== Written problem ==
Rewrite the data between the lines holding "Viewport: 1206px width, 833px height." and "Looking at the screenshot, I should (74, 859).", inclusive, replacing "icon" with "button" and changing nothing else.

--- start of Records to process ---

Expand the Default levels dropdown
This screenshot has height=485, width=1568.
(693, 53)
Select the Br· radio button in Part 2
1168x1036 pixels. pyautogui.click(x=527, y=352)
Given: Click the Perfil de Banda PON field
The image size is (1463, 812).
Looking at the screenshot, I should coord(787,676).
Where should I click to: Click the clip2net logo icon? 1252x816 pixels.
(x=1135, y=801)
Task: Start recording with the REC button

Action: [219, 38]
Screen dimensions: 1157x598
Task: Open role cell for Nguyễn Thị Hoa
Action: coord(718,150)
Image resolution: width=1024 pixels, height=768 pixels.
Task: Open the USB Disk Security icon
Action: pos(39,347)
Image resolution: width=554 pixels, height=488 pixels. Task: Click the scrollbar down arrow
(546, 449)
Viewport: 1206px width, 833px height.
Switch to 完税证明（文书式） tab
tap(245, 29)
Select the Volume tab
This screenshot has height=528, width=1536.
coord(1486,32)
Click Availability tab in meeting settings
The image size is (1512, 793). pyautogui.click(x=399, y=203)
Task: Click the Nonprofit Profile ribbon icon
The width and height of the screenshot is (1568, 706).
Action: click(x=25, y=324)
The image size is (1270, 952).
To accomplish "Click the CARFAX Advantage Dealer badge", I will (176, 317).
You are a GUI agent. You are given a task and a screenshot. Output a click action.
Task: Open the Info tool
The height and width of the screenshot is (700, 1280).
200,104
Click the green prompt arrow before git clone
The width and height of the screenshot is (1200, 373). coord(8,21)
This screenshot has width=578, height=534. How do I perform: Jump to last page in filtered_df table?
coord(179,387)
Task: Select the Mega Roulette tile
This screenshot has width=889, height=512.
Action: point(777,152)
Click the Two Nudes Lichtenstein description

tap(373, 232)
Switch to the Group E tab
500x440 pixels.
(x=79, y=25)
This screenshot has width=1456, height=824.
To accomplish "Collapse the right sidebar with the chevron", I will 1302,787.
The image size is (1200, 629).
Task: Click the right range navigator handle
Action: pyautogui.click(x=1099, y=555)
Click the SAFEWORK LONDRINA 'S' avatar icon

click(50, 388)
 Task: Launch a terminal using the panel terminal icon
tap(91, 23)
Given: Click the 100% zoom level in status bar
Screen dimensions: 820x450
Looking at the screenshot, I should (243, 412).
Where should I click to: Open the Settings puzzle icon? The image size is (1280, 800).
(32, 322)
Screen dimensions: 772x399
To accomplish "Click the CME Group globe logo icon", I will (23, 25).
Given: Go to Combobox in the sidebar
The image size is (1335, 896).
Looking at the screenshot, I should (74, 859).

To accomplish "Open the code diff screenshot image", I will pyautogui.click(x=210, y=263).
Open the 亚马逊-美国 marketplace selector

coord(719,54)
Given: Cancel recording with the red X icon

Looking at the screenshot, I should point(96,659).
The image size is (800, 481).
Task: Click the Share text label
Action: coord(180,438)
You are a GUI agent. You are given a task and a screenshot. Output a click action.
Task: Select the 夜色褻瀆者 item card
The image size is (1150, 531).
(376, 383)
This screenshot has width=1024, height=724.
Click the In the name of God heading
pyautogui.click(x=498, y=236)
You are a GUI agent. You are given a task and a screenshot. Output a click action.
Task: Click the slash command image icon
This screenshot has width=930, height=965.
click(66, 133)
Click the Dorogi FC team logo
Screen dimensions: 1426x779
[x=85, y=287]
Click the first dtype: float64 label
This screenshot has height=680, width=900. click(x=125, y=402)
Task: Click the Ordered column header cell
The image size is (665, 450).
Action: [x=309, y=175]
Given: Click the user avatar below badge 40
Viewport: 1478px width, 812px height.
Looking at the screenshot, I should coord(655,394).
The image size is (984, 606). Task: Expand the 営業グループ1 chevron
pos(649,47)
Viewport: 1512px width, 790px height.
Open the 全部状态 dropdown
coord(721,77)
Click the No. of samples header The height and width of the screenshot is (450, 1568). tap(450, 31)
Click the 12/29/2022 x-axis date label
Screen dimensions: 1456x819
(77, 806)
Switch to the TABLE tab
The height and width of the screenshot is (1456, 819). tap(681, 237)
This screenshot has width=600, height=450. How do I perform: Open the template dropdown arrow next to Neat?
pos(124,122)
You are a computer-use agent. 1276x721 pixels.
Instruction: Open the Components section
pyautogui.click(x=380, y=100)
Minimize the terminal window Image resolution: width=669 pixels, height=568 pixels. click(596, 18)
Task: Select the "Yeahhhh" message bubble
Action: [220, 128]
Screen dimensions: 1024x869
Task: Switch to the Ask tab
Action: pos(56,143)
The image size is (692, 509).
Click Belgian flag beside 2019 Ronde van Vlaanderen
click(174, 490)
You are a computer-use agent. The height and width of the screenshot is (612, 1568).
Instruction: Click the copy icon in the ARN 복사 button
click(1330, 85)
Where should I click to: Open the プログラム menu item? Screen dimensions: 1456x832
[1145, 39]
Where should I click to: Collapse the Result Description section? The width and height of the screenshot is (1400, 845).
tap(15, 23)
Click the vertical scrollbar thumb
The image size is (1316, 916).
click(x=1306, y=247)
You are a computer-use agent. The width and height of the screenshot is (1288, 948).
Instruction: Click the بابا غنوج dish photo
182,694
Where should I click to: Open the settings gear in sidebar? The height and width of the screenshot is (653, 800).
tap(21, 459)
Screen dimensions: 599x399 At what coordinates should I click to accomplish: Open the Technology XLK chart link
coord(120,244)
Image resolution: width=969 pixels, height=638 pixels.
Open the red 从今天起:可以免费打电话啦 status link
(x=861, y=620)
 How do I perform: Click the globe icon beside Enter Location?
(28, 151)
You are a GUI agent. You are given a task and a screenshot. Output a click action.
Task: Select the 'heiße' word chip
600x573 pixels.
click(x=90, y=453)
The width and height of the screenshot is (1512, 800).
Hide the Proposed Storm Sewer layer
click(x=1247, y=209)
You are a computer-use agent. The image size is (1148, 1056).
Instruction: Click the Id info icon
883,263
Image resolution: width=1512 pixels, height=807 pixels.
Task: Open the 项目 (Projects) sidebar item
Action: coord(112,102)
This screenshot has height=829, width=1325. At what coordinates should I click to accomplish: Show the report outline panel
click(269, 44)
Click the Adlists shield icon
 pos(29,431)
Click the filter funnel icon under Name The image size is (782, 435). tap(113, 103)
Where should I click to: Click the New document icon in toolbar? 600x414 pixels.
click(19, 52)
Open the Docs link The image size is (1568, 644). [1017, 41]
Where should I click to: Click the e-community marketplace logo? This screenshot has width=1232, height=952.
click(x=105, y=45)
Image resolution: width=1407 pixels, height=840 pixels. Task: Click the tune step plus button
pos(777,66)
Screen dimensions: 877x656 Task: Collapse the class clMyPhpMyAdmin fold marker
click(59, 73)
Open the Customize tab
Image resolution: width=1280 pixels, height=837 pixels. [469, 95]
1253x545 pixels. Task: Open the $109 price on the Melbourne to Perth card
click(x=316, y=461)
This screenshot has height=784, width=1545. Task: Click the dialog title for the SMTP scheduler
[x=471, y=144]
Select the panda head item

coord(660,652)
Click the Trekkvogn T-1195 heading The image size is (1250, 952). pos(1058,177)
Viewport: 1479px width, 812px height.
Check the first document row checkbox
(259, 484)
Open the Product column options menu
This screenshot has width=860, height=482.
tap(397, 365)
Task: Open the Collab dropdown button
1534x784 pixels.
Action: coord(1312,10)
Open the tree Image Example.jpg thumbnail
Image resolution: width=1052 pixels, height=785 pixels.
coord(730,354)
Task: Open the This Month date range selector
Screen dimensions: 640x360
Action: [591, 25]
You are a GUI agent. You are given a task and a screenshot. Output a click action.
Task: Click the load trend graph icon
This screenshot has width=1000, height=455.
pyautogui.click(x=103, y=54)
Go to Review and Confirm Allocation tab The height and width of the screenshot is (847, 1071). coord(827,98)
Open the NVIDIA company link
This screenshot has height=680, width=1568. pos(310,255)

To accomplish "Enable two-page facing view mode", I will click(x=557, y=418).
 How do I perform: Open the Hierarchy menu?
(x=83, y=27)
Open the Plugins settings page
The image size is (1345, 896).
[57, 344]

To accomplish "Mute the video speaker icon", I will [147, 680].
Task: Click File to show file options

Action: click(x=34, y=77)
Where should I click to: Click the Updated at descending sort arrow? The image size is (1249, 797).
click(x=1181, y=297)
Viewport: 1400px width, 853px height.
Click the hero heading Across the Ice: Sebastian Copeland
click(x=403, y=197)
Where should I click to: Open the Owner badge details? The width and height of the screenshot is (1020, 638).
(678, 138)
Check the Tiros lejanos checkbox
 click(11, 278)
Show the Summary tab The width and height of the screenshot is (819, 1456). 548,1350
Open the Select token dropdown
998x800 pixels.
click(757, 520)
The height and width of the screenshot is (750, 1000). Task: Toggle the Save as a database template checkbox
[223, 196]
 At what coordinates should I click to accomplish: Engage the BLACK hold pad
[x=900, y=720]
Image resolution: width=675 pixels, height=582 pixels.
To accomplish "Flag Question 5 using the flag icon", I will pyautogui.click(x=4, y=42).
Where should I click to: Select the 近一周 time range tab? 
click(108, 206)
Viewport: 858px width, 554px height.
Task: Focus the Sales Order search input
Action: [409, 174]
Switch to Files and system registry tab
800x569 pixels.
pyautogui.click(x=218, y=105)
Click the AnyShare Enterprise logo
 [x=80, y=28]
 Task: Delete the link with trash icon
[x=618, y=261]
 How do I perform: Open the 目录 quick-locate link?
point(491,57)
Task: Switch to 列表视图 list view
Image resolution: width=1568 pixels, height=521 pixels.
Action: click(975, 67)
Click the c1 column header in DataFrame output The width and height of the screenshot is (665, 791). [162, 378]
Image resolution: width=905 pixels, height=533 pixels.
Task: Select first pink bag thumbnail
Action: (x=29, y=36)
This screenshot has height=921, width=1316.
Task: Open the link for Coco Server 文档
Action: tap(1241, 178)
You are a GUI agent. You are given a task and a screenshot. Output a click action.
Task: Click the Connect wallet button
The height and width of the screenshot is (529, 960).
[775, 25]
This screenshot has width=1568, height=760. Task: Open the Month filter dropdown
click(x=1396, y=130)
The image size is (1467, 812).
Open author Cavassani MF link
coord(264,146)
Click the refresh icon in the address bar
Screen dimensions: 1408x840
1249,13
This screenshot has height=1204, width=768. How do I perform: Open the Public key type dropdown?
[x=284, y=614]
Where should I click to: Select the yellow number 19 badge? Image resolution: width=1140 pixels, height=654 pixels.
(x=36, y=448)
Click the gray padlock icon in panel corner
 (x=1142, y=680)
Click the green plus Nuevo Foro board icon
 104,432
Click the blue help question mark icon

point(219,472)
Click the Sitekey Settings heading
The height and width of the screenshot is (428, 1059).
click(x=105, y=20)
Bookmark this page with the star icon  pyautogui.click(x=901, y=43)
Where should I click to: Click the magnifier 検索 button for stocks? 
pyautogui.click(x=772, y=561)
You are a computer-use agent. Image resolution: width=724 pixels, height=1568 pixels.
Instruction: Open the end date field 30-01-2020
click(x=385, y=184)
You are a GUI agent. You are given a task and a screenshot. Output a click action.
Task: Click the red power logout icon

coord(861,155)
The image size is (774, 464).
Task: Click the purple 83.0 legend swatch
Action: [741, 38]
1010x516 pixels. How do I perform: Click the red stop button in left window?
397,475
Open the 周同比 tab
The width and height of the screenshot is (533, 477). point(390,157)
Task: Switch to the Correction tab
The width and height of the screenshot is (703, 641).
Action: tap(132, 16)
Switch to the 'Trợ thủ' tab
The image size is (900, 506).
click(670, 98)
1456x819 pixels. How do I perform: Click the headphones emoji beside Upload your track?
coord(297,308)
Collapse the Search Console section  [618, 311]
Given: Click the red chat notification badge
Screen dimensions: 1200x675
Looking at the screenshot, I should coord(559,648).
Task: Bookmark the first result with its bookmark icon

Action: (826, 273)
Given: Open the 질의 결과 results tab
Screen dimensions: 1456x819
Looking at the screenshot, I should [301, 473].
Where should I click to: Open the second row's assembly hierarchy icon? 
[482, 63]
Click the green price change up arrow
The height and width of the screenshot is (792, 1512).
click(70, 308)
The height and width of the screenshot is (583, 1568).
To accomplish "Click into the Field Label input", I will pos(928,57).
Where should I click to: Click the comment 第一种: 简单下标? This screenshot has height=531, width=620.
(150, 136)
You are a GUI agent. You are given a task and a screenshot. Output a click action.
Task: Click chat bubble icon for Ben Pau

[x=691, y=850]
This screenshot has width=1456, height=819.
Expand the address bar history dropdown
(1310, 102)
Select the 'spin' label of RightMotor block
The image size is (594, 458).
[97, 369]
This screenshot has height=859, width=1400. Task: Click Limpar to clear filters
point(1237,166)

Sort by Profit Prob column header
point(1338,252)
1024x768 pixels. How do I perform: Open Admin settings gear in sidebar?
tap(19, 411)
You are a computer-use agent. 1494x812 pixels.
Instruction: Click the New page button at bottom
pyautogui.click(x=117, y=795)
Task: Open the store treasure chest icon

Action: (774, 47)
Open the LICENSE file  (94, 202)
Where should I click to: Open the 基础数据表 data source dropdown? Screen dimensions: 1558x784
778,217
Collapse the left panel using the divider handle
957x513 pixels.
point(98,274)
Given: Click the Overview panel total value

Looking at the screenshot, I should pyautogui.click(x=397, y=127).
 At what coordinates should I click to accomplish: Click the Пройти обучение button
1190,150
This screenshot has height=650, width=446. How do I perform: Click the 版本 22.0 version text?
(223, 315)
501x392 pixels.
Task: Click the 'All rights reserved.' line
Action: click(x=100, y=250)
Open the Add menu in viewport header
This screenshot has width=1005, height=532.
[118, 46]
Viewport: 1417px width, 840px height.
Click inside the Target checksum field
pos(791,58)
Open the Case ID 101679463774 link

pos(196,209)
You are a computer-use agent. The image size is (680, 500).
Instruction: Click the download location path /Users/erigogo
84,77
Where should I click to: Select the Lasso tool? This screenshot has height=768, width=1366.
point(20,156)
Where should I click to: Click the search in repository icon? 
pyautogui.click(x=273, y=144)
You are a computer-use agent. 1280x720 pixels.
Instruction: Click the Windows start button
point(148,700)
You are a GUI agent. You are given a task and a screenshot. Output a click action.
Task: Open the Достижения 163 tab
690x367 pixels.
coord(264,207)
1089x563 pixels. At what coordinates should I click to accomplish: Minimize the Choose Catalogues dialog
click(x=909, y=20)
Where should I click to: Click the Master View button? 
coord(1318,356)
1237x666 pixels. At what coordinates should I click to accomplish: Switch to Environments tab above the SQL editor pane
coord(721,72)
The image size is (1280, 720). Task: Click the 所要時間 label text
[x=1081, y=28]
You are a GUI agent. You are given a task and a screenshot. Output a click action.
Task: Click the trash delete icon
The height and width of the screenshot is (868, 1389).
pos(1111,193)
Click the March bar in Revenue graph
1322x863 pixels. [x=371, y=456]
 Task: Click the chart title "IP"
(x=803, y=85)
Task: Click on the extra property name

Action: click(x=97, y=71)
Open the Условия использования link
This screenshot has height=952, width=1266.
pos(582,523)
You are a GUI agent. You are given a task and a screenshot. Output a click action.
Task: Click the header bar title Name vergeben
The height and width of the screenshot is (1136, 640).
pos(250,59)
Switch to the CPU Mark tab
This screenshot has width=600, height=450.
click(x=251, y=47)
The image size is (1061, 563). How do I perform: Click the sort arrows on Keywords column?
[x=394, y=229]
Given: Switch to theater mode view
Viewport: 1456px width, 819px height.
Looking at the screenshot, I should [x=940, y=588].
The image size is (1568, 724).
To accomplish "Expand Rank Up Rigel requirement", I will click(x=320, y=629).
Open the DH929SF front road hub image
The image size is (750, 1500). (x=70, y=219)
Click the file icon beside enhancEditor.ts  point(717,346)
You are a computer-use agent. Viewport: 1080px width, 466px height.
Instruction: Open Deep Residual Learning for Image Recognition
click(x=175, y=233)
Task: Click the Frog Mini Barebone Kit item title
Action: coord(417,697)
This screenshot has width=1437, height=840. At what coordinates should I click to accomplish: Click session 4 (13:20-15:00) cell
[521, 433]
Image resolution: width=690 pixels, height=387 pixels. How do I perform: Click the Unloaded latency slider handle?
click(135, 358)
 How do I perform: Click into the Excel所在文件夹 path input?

--- end of Records to process ---

== Completed task ==
Viewport: 1206px width, 833px height.
Switch to 完税证明（文书式） tab
tap(245, 29)
Select the Volume tab
This screenshot has height=528, width=1536.
coord(1486,32)
Click Availability tab in meeting settings
The image size is (1512, 793). pyautogui.click(x=399, y=203)
Task: Click the Nonprofit Profile ribbon button
The width and height of the screenshot is (1568, 706).
Action: click(x=25, y=324)
The image size is (1270, 952).
To accomplish "Click the CARFAX Advantage Dealer badge", I will (176, 317).
You are a GUI agent. You are given a task and a screenshot. Output a click action.
Task: Open the Info tool
The height and width of the screenshot is (700, 1280).
200,104
Click the green prompt arrow before git clone
The width and height of the screenshot is (1200, 373). coord(8,21)
This screenshot has width=578, height=534. How do I perform: Jump to last page in filtered_df table?
coord(179,387)
Task: Select the Mega Roulette tile
This screenshot has width=889, height=512.
Action: point(777,152)
Click the Two Nudes Lichtenstein description

tap(373, 232)
Switch to the Group E tab
500x440 pixels.
(x=79, y=25)
This screenshot has width=1456, height=824.
To accomplish "Collapse the right sidebar with the chevron", I will 1302,787.
The image size is (1200, 629).
Task: Click the right range navigator handle
Action: pyautogui.click(x=1099, y=555)
Click the SAFEWORK LONDRINA 'S' avatar button

click(50, 388)
 Task: Launch a terminal using the panel terminal button
tap(91, 23)
Given: Click the 100% zoom level in status bar
Screen dimensions: 820x450
Looking at the screenshot, I should (243, 412).
Where should I click to: Open the Settings puzzle button? The image size is (1280, 800).
(32, 322)
Screen dimensions: 772x399
To accomplish "Click the CME Group globe logo button", I will (23, 25).
Given: Go to Combobox in the sidebar
The image size is (1335, 896).
Looking at the screenshot, I should (74, 859).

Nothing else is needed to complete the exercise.